** Opening Recorded data block **

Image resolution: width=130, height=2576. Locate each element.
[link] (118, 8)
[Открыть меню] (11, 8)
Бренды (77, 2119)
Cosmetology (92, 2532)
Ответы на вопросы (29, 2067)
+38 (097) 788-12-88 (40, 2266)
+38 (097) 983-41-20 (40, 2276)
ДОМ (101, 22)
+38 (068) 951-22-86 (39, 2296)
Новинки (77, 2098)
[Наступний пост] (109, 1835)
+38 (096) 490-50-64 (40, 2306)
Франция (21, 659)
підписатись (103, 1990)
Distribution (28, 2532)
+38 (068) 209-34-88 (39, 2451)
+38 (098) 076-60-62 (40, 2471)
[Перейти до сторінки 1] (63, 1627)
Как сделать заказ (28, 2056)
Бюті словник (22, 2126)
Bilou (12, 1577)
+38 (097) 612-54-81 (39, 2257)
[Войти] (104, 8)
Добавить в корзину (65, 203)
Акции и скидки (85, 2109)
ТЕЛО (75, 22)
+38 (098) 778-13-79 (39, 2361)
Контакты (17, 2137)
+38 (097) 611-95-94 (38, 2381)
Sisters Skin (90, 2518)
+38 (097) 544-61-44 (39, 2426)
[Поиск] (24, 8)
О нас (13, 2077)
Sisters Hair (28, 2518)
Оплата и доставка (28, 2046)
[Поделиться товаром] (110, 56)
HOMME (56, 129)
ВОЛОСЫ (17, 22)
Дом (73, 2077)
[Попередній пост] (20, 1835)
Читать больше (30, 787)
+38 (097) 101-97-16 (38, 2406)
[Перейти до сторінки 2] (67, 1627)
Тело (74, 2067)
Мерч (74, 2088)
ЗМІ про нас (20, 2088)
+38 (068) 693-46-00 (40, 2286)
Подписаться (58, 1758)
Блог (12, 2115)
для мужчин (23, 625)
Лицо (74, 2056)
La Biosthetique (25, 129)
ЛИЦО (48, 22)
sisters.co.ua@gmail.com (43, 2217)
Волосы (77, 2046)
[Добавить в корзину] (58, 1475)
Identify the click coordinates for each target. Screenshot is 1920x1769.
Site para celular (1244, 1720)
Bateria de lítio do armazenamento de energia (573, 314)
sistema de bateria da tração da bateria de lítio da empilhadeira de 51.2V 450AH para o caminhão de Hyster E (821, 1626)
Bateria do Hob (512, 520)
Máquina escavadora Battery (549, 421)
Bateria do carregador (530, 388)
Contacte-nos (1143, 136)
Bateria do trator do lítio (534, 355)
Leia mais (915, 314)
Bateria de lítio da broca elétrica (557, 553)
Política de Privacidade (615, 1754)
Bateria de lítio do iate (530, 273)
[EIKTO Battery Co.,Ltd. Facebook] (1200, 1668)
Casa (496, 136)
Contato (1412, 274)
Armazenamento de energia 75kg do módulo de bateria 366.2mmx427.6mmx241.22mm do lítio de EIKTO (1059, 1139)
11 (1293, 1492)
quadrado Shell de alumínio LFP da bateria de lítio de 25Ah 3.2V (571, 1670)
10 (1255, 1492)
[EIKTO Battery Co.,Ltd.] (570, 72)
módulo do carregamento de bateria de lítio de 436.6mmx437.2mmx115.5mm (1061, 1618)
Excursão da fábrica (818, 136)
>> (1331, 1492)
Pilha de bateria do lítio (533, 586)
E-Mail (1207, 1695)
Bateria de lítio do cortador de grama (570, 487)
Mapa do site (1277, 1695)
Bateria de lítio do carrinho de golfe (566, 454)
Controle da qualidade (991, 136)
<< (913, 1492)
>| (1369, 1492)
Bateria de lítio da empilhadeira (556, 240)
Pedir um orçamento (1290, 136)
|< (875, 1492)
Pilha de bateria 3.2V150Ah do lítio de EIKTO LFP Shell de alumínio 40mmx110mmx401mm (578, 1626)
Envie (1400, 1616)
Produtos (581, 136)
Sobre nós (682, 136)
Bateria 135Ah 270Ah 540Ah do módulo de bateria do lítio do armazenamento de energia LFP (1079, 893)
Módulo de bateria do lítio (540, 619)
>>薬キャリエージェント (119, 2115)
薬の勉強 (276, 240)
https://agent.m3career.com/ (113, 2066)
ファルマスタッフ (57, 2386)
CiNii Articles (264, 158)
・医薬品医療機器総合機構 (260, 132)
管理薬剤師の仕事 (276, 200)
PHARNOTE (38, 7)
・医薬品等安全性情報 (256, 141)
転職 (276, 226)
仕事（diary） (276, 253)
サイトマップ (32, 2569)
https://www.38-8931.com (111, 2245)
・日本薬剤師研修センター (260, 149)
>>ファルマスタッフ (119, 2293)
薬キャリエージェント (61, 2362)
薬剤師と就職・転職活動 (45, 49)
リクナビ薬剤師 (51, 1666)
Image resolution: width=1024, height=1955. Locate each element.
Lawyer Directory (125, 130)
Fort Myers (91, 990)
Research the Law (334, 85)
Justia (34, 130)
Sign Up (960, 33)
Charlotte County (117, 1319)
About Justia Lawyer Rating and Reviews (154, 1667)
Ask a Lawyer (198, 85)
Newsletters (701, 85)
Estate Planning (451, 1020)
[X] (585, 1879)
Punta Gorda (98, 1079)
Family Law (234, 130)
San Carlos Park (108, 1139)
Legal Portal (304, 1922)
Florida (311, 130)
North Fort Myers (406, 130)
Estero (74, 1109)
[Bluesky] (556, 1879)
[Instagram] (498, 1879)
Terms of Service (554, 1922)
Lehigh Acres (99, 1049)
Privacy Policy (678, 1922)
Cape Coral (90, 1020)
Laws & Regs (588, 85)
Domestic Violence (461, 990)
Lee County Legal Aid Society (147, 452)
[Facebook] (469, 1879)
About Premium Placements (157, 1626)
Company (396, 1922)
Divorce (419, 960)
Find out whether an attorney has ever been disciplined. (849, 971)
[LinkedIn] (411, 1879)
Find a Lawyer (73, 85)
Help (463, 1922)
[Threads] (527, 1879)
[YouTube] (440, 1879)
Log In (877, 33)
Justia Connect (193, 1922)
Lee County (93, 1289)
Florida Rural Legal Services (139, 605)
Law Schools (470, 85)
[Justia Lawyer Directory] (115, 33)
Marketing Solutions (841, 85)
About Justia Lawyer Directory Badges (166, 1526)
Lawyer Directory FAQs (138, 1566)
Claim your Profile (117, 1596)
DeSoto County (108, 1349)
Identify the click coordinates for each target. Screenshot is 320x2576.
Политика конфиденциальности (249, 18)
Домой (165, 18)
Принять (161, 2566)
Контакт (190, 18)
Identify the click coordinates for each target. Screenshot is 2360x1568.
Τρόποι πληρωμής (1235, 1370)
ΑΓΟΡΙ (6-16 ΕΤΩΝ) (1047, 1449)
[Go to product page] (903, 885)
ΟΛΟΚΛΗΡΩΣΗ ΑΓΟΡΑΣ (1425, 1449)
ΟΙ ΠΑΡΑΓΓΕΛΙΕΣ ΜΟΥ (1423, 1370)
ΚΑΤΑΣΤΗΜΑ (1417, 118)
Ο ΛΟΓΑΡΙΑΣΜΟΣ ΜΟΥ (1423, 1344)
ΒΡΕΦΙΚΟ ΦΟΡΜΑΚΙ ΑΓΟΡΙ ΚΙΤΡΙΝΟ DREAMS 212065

** Closing Recorded data block **

> _Description of the task_: Return each line of the data where the word "Locate" appears.

> _Your solution_:
Image resolution: width=130, height=2576. Locate each element.
Image resolution: width=1024, height=1955. Locate each element.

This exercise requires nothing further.